Can anyone recommend an accurate thermometer. I have three digital ones an Exo-Terra, one from ebay and one from B & Q all three give different readings.

Thanks


----------



## corny girl (Aug 30, 2009)

Get an infra red one (approx £15 off ebay), i use digital thermometers but go round once a week & double check the mat temps using the infra red one (some can be a few degrees out when compared to the infra red one). My mat temps are all about the same when i use the infra red one so i know my mats temps are fine :2thumb:.


----------



## reptiles-ink (Nov 4, 2006)

Infrared ones have an accuracy of +/-2C and give different readings depending on the type of surface you take the reading on. They are ok to spot check.


----------



## fardilis (Mar 22, 2011)

Best get a Lucky Reptile delux Thermometer. There accurate to within 0.1 of a degree.


----------



## reptiles-ink (Nov 4, 2006)

fardilis said:


> Best get a Lucky Reptile delux Thermometer. There accurate to within 0.1 of a degree.

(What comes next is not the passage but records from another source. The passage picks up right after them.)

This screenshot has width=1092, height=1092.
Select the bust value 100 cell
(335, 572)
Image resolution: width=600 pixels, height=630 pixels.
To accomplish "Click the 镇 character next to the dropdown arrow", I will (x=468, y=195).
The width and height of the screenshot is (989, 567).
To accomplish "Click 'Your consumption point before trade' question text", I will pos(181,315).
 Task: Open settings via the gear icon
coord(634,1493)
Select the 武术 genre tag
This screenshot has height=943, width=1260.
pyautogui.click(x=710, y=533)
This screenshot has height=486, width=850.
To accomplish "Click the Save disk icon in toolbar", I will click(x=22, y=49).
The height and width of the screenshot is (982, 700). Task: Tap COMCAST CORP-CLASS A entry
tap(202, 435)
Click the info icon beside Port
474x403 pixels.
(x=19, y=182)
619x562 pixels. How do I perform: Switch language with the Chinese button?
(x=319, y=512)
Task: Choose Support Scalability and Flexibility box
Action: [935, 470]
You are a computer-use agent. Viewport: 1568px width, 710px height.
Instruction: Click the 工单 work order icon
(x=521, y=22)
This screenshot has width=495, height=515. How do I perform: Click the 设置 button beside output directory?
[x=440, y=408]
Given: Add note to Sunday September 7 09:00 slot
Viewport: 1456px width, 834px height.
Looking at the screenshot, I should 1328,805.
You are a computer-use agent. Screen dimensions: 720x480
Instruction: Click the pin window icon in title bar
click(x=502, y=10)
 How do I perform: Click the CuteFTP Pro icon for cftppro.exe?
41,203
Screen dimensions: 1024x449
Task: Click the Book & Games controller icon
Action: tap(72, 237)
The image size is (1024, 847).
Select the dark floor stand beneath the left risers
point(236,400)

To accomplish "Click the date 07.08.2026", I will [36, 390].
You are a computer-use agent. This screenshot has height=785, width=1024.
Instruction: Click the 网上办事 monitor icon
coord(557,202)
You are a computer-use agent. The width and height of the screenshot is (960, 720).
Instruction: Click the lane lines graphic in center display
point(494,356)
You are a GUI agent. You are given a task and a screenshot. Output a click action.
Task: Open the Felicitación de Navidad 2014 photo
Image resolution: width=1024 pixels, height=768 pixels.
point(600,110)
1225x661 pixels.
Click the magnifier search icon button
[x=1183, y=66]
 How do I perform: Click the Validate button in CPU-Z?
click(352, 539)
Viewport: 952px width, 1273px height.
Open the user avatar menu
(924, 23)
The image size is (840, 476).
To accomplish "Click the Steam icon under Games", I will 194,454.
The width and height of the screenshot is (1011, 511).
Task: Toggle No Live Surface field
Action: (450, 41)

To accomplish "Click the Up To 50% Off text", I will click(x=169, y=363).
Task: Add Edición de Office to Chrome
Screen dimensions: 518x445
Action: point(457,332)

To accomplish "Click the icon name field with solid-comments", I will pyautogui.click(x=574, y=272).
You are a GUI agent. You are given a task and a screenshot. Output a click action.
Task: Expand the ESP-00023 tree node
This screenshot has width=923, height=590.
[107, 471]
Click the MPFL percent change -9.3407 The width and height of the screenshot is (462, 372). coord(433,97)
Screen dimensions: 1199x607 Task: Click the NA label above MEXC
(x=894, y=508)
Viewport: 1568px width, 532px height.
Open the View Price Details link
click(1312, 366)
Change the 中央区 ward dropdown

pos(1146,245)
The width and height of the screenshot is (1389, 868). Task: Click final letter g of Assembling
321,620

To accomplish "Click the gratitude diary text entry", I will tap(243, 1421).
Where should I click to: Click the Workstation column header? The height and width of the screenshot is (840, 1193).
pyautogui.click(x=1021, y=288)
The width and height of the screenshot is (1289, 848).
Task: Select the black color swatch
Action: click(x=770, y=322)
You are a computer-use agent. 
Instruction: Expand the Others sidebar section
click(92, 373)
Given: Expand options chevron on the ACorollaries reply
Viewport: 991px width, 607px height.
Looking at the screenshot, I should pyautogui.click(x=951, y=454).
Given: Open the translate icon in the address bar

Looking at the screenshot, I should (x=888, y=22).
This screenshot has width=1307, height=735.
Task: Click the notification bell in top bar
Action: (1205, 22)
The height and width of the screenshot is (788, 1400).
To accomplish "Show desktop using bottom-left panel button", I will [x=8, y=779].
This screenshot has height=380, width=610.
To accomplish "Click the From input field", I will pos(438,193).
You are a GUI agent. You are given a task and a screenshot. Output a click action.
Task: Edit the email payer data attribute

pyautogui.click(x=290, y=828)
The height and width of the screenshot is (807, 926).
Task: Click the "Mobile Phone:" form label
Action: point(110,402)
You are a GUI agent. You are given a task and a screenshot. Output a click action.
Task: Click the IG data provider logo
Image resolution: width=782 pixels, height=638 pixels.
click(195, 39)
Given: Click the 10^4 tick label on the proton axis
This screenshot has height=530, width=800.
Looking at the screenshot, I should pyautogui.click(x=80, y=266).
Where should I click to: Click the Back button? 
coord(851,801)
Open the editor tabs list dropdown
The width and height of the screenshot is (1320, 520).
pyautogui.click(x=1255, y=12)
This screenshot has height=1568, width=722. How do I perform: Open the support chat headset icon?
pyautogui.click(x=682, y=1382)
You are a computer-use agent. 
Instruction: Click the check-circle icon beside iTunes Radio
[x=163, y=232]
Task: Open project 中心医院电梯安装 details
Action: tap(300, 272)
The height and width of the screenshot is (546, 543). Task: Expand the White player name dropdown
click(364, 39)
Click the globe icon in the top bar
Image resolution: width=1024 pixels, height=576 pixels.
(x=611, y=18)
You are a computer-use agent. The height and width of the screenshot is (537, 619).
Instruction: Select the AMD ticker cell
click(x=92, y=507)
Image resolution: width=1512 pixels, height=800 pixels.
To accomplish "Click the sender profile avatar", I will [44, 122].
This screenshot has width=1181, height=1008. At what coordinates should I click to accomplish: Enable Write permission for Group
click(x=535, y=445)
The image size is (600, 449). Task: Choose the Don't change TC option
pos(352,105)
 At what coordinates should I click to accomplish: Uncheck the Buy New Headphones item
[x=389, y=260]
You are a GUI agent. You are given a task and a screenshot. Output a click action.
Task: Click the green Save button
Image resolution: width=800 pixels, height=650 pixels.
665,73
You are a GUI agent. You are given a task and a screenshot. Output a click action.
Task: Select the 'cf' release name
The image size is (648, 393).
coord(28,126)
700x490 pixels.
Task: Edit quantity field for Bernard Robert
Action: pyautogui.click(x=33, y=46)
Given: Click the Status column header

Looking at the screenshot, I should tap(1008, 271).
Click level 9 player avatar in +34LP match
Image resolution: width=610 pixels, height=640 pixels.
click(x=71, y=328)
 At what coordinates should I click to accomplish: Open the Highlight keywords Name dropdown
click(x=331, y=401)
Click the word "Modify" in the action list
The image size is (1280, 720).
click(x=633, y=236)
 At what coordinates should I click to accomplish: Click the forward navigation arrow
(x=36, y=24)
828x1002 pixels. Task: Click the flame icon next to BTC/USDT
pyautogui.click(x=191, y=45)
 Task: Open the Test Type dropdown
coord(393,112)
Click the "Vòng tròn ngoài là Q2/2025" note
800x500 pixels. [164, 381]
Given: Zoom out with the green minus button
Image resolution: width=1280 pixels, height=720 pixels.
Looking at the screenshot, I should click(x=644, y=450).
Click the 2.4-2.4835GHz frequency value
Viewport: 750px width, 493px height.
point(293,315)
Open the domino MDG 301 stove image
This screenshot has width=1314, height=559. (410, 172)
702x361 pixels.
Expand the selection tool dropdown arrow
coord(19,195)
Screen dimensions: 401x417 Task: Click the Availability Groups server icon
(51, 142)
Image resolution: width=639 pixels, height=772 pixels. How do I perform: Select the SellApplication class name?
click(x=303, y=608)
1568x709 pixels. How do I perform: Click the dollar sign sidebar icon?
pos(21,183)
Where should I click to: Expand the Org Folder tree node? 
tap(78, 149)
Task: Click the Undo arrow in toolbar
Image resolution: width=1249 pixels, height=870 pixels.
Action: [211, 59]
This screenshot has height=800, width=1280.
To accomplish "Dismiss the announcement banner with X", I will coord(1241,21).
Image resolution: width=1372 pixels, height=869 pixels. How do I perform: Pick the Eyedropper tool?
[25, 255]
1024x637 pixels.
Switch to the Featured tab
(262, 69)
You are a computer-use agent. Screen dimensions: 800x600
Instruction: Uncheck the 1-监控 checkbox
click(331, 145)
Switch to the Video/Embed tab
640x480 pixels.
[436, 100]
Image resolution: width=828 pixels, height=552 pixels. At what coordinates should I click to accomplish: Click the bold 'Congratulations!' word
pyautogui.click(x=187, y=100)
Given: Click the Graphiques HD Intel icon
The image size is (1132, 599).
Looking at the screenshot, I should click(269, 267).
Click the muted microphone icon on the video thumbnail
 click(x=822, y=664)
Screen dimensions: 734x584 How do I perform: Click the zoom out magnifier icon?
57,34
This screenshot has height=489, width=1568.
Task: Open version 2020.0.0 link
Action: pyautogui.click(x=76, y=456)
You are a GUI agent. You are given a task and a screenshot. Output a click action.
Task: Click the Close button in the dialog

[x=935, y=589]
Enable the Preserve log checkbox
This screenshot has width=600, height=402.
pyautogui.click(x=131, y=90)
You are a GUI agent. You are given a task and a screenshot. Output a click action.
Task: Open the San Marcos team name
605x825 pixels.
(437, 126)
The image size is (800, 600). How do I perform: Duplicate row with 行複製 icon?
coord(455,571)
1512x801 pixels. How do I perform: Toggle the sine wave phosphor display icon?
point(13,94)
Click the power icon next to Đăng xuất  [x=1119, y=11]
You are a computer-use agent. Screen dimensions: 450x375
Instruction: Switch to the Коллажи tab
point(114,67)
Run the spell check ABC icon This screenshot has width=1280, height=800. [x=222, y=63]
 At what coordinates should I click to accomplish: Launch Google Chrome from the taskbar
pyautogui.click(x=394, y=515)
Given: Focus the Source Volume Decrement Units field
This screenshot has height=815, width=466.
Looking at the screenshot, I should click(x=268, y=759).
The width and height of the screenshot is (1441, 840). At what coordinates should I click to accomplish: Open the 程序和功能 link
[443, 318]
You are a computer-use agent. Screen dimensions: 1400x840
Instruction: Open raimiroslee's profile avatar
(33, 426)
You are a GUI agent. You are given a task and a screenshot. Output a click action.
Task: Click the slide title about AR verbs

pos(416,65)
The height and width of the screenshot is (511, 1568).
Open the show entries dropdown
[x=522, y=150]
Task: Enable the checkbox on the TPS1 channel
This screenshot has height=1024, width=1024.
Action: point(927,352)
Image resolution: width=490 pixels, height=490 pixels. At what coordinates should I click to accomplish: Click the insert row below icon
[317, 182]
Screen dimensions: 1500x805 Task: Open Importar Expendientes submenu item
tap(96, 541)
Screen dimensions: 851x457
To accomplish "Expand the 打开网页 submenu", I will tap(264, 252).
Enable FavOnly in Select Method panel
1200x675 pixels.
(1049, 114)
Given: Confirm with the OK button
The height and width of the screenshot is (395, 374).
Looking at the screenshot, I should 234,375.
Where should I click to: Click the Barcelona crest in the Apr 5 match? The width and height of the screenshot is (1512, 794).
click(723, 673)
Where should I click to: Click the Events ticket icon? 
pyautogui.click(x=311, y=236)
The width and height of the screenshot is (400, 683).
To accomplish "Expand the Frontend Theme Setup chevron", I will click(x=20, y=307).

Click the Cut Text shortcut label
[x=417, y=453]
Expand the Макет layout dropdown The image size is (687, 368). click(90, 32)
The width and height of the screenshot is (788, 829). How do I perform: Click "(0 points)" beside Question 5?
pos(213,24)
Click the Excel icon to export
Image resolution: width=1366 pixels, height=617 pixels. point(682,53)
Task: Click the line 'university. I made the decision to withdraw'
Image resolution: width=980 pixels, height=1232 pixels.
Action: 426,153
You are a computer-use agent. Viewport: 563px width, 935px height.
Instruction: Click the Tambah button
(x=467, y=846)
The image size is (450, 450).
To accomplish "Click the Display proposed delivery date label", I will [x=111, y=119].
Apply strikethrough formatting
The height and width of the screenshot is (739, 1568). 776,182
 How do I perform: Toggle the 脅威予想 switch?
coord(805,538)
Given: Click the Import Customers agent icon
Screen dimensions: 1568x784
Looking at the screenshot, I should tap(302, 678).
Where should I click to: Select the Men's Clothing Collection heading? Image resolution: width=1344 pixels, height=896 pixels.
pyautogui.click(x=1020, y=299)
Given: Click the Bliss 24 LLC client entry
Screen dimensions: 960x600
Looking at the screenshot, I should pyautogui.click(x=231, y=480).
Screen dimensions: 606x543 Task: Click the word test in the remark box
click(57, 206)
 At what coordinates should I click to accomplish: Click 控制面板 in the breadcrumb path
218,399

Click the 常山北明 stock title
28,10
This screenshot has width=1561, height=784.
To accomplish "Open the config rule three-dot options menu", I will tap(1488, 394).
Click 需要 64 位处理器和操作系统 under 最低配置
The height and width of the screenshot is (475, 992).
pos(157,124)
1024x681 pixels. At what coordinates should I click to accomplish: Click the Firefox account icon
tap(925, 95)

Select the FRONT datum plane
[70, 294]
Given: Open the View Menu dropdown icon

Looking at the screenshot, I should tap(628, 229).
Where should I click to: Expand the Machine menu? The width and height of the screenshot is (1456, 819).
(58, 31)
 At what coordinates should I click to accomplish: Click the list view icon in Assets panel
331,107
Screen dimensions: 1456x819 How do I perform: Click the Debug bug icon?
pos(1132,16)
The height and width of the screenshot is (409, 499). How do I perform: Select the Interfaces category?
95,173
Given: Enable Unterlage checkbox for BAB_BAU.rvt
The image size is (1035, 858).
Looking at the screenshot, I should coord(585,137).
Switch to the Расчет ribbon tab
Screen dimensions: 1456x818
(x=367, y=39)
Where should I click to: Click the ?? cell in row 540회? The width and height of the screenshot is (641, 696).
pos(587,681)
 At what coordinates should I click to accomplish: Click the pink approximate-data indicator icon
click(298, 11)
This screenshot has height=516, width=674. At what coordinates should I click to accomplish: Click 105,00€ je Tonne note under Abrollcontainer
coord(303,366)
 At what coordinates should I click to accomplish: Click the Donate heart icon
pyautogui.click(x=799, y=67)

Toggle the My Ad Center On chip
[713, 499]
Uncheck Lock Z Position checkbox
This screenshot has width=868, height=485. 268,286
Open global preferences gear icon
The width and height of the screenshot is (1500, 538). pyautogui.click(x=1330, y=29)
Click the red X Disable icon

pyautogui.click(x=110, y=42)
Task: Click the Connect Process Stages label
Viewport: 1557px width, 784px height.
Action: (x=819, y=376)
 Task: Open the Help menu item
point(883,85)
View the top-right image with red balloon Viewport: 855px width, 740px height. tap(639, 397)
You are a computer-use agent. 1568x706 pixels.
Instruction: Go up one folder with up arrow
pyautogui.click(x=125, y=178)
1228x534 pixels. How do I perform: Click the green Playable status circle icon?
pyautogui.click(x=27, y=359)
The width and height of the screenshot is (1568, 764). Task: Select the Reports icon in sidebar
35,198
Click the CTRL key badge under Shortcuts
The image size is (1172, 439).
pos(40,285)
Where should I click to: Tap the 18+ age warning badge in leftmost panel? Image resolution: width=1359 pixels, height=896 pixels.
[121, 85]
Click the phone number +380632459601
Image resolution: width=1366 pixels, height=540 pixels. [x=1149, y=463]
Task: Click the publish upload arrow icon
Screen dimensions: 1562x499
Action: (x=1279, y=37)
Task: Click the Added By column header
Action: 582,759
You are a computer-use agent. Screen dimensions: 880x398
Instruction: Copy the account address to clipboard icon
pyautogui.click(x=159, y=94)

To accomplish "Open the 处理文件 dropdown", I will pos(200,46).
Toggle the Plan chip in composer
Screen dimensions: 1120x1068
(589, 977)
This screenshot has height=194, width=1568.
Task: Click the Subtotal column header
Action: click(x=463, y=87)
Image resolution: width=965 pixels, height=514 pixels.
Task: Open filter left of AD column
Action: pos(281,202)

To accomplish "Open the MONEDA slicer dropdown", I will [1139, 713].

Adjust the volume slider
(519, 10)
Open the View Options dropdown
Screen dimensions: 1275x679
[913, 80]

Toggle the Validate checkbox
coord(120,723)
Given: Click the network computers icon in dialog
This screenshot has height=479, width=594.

 They are not that accurate, that is the display resolution of them not the accuracy.
The specs of them are
Accuracy: +/- 1°C.
Resolution: above -20°C, 0.1°C; below -20°C, 1°C.


----------



## petman99 (Aug 22, 2010)

deefa139 said:


> Can anyone recommend an accurate thermometer. I have three digital ones an Exo-Terra, one from ebay and one from B & Q all three give different readings.
> 
> Thanks


We use a temp gun in our Reptile Centre spot on

The one we use is called Fluke about £65.00 but well worth the money.


----------